Il Glee Club aveva vinto le Nazionali, ottenendo fondi per la scuola e anche un riconoscimento dal resto del corpo studenti. Quando erano tornati da Chicago, erano pronti a riprendere il loro posto nella scala sociale del McKinley. Anche se per gli ultimi giorni, erano ormai rassegnati a sopportare insulti, granitate e altri scherzi di pessimo gusto che invece erano esilaranti agli occhi del resto degli studenti, specie degli atleti. Rimesso piede nei corridoi del liceo, però, si accorsero che forse, almeno per quel ultimo periodo, le cose sarebbero andate diversamente. Tornando con la coppa delle Nazionali, ricevettero applausi, complimenti e sorrisi. Le granite le poterono bere dalla cannuccia, non raccogliendole dai vestiti. I cassonetti li usarono solo per gettare i resti del piccolo party che avevano tenuto in aula canto, gentilmente offerto dal Signor Motta – che non è nella mafia. Nessuno sembrava intenzionato ad insultarli perché sapevano cantare. E soprattutto, per la prima volta da quando vi aveva messo piede, quattro anni prima, Kurt non ricevette nessuno spintone, nessuna occhiataccia e nessun insulto a causa della sua sessualità. La nuova atmosfera era rinfrescante, e come un gas esilarante, rendeva i ragazzi sorridenti, energici e felici.

 

 

Sempre in quei giorni Kurt aveva ricevuto anche il regalo per il diploma da suo padre. Era stato l’ennesimo momento in cui il controtenore aveva avuto la conferma di quanto suo padre fosse un uomo speciale.

 

Burt era sempre stato un po’ originale, non tanto perchè si contraddistinguesse per il modo di vestire, per un particolare stile di vita o perché fosse particolarmente distante dalla definizione dell’uomo medio. Tutto il contrario, in realtà.

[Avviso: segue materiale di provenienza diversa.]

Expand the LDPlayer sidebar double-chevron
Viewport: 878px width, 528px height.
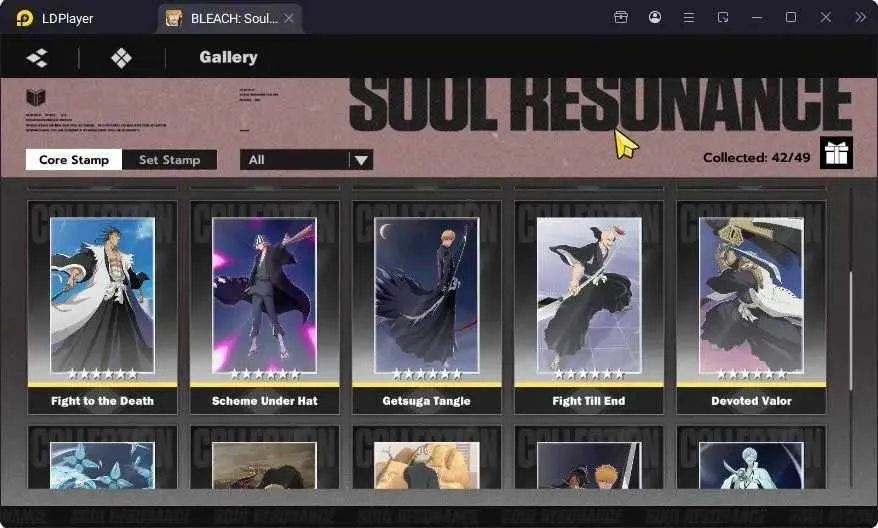(860, 17)
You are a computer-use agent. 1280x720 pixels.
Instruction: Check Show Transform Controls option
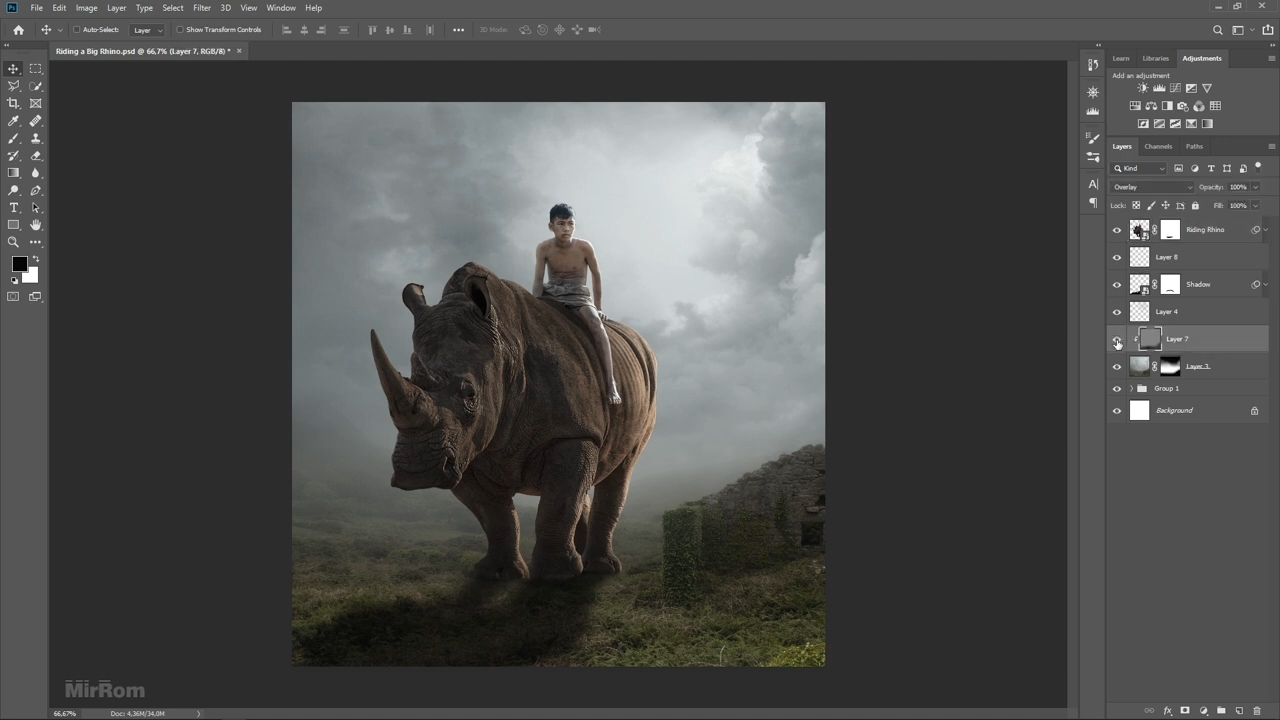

Burt era un uomo semplice, legato ai valori della famiglia e del lavoro. Indossava camicie a scacchi e consunti berretti da baseball. Seguiva il notiziario ed il football. Viveva in una piccola città e gestiva la sua attività. Burt Hummel, insomma, era il classico esempio di stereotipo. L’originalità della sua persona, però, stava nella sua mente e nel suo cuore.  Se all’apparenza sembrava essere il classico uomo appartenente al ceto medio, nato e cresciuto in Ohio; in realtà, Burt, aveva imparato ad apprezzare la diversità e a diffidare degli stereotipi. Forse  non era sempre stato così, ma amando fino alla follia il suo unico figlio, lui stesso aveva cercato di cambiare e di distinguersi dalla massa. L’Ohio era uno stato conservativo, nello spirito e nelle azioni. Lui, per amore di quel Kurt che aveva giurato di proteggere a sua moglie ormai morente, si era spinto oltre le semplici parole di conforto che tutti erano in grado di propinare ed era passato all’azione. Aveva dimostrato la correttezza del suo punto di vista quando un preside bigotto non voleva che il figlio si esibisse in una canzone scritta ed interpretata da una donna.  Aveva lottato con le unghie e con i denti per proteggere la vita di suo figlio. Aveva lavorato fino allo stremo per pagare una scuola privata dove Kurt potesse essere libero di esprimere il suo vero io. Aveva persino deciso di candidarsi al Senato per fare la differenza. Si, Burt Hummel personificava fisicamente l’uomo tipico dell’Ohio, ma non ne aveva nulla intellettualmente. Non si vergognava di sé, delle sue idee, di suo figlio o della sua nuova famiglia e l’aveva dimostrato mettendosi in gioco in prima persona.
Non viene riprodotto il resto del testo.